If there’s one thing we know about The Lord of the Rings: The Rings of Power, it’s that this eight-part series is big. Filmed in New Zealand and on a rumoured budget of $1bn for seasons one and two, the show sports massive battle sequences, hordes of marauding monsters and special effects that will make Peter Jackson’s films of JRR Tolkien’s trilogy look like DIY fringe theatre.
But for all its monumental scale, Rings of Power is still a story about characters: from haughty elves to ale-swilling men, from thatch-bearded dwarves to a new race of eco-friendly proto-Hobbits called Harfoots. The cast that showrunners JD Payne and Patrick McKay have assembled is remarkable: a lineup that is short on bankable names (unless you count Lenny Henry) but huge on talent and promise, from indie movie mavens to theatrical darlings, from dashing former child actors to (at least) one alumnus of that other fantasy franchise, Game of Thrones.

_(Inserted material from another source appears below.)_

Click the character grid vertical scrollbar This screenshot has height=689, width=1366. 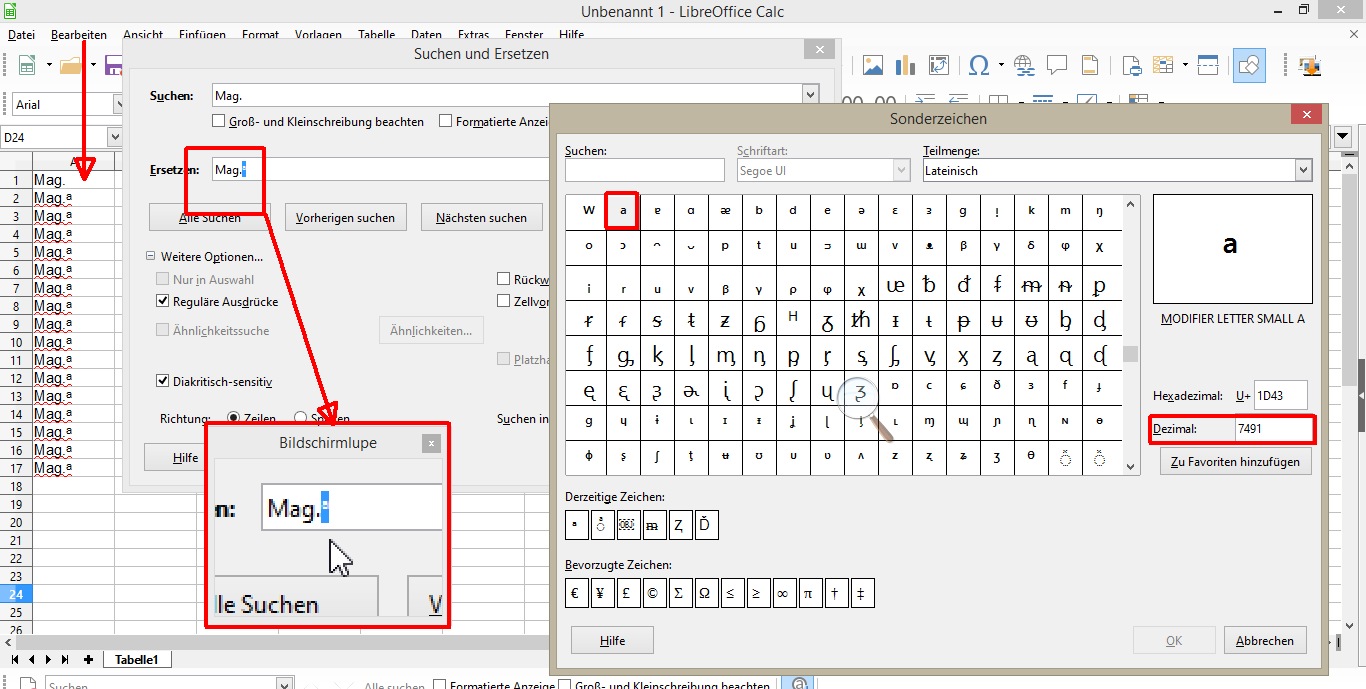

We sat down with four of them – two elves, a dwarf and a man – to find out how this epic was forged, and whether they’re ready for fan-screaming stardom …
Embarking on any major creative project is a leap of faith. For the Welsh actor Morfydd Clark – star of indie horror Saint Maud – that leap was larger than most. “I moved to New Zealand without knowing which character I was playing,” she says in disbelief. “That seems insane now. All I knew is she was an elf. I never for a moment thought that it could be her.”
Luckily for Clark, her turned out to be Galadriel, the elf queen immortalised (in all senses) by Cate Blanchett in the films, and perhaps the most rounded of all Tolkien’s women. How did Clark feel about slipping into the silk robes of one of the world’s most venerated actors? “I didn’t try to get away from it! I’ve watched those films three times a year since they came out. I’ve got them memorised.”